The Ridge () function has an alpha (λ) argument, which is used to tune the model. Higher alpha produces simpler models
from IPython.display import Image
Image(filename="img/ridge.png")
Lasso Regression¶
Lasso is another extension to linear regression and differs from Ridge regression in that the term regularization is in absolute value. The Lasso method overcomes the drawback of Ridge regression by not only punishing high β coefficients, but even setting them to zero if they are not significant (de facto removing them). Therefore, we may have fewer attributes in the model than at the beginning.
- It uses the L1 regularization technique
- Usually it is used when we have a lot of variables
(1 / (2 n_samples)) ||y – Xw||^2_2 + alpha * ||w||_1
from IPython.display import Image
Image(filename="img/reg.png")
Elastic Net Regression¶
Elastic Net regression combines the features of Ridge and Lasso, through the use of two types of norms, the significance of which is controlled by the parameter ρ.
1 / (2 n_samples) ||y – Xw||^2_2
- alpha l1_ratio ||w||_1
- 0.5 alpha (1 – l1_ratio) * ||w||^2_2
from IPython.display import Image
Image(filename="img/lasso.png")
We will divide the data into testing and training:
X_train, X_test , y_train, y_test = train_test_split(X, y, test_size=0.3, random_state=1)
We define our models, in regressions with built-in cross_validation (ridgecv and lassocv) we add some options for alpha, then we will see which value is the best. If we don’t choose alpha – the default value -> 1 will be assigned, in simple regression alpha = 0. The higher the alpha value, the greater the ‚punishment’ – regularization.

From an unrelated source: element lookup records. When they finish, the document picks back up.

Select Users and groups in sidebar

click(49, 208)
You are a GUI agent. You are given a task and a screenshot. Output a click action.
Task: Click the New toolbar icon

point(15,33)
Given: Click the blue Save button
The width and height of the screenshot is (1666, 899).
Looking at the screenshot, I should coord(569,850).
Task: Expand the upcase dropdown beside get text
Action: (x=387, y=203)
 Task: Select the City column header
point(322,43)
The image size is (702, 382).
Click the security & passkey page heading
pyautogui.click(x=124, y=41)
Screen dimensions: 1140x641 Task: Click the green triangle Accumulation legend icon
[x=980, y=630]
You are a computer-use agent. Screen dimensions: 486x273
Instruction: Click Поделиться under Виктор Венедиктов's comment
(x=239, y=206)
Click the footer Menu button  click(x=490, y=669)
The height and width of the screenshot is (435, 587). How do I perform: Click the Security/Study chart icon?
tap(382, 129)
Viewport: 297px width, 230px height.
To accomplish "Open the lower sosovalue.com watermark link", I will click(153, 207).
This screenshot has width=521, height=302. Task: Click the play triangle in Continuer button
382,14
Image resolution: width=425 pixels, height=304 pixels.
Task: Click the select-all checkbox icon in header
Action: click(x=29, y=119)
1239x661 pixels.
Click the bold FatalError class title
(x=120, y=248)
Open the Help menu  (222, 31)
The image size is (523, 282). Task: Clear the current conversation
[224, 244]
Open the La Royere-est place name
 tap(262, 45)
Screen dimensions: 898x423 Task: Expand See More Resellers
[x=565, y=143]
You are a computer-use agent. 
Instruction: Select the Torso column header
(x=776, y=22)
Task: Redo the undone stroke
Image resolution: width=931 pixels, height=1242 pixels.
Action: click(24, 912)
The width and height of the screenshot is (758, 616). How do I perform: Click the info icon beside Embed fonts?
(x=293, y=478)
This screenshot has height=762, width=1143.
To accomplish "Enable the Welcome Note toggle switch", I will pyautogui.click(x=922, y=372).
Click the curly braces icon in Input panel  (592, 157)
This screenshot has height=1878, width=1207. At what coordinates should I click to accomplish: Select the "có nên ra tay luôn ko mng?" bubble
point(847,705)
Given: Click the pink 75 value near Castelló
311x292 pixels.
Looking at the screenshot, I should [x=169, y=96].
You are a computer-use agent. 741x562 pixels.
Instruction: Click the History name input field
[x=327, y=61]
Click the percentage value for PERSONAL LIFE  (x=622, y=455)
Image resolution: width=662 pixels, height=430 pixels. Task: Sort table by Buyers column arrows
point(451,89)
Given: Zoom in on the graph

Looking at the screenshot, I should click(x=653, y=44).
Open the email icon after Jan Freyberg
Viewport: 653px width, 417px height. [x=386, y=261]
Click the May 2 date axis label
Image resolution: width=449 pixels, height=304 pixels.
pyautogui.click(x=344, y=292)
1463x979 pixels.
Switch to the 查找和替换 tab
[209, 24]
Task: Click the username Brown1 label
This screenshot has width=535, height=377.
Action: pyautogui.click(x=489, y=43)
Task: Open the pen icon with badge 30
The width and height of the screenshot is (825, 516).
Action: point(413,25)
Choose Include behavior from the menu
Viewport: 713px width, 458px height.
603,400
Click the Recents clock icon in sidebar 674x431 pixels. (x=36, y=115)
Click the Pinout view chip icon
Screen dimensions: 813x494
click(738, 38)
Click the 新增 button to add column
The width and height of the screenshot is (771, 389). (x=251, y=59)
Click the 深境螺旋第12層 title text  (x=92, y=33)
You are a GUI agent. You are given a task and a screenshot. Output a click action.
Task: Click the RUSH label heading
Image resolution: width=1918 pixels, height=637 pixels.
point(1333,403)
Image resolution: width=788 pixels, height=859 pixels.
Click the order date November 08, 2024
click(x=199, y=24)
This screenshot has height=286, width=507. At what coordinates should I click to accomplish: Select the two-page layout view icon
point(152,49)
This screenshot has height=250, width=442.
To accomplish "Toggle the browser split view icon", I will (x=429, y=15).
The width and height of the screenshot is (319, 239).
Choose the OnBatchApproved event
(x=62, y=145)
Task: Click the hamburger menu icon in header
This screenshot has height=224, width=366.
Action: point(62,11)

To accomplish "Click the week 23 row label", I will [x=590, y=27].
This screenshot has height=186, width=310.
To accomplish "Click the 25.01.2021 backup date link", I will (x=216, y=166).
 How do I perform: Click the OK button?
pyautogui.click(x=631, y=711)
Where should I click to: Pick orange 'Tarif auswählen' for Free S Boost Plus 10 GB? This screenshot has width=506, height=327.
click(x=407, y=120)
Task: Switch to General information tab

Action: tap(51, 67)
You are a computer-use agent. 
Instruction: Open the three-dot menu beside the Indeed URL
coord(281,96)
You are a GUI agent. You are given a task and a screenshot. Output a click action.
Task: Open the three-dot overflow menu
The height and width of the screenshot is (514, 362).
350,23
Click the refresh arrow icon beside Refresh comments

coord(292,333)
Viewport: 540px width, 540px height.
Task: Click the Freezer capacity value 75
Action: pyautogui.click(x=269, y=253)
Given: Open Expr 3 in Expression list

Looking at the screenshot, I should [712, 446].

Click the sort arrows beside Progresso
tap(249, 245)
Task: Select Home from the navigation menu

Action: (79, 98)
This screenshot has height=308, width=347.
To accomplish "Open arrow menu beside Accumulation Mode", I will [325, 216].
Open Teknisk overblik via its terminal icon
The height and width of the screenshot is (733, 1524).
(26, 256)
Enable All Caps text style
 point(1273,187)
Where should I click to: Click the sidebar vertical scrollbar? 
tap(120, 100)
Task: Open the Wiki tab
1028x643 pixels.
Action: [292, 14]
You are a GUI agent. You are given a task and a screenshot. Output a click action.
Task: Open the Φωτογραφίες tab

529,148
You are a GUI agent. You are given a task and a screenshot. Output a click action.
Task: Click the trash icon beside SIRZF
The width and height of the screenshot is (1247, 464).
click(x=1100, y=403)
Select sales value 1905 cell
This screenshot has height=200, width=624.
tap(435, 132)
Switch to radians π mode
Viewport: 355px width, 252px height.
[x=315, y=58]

regres = LinearRegression(normalize = True);regres
ridge = Ridge(normalize = True);ridge
ridgecv = RidgeCV(normalize = True, alphas = [0.1, 1.0, 10, 15]);ridgecv
lasso = Lasso (normalize = True);lasso
lassocv = LassoCV (normalize = True, alphas = [0.1, 1.0, 10, 15]);lassocv
elastic = ElasticNet(normalize = True);elastic
We adjust the model to the training data:
regres.fit(X_train, y_train)
ridge.fit(X_train, y_train)
ridgecv.fit(X_train, y_train)
lasso.fit(X_train, y_train)
lassocv.fit(X_train, y_train)
elastic.fit(X_train, y_train)
We can see which alpha for ridgecv and lassocv was selected:
print('Alpha - ridge:', ridgecv.alpha_)
print('Alpha - lasso:', lassocv.alpha_)
After matching these 6 models, we will see which is the best – R2 value:
print('R2 Linear Regression:', np.round(regres.score(X_test, y_test),2))
print('R2 Ridge Regression:', np.round(ridge.score(X_test, y_test),2))
print('R2 RidgeCV Regression:', np.round(ridgecv.score(X_test, y_test),2))
print('R2 Lasso Regression:', np.round(lasso.score(X_test, y_test),2))
print('R2 LassoCV Regression:', np.round(lassocv.score(X_test, y_test),2))
print('R2 Elastic Net Regression:', np.round(elastic.score(X_test, y_test),2))
We found the best value of R2 is elastic net, but because it is also negative, it means that the model is weak. Now we will use the predict method and then we will see what is the error for each regression:
pred_regres = regres.predict (X_test)
pred_ridge = ridge.predict (X_test)
pred_ridgecv = ridgecv.predict (X_test)
pred_lasso = lasso.predict (X_test)
pred_lassocv = lassocv.predict (X_test)
pred_elastic = elastic.predict (X_test)
from sklearn import metrics
print('MSE Linear Regression:', np.round(metrics.mean_squared_error(y_test, pred_regres),2))
print('MSE Ridge Regression:', np.round(metrics.mean_squared_error(y_test, pred_ridge),2))
print('MSE RidgeCV Regression:', np.round(metrics.mean_squared_error(y_test, pred_ridgecv),2))
print('MSE Lasso Regression:', np.round(metrics.mean_squared_error(y_test, pred_lasso),2))
print('MSE LassoCV Regression:', np.round(metrics.mean_squared_error(y_test, pred_lassocv),2))
print('MSE Elastic Net:', np.round(metrics.mean_squared_error(y_test, pred_elastic),2))
The error is also the smallest for the elastic net model, so out of all these models this is the best but still poor.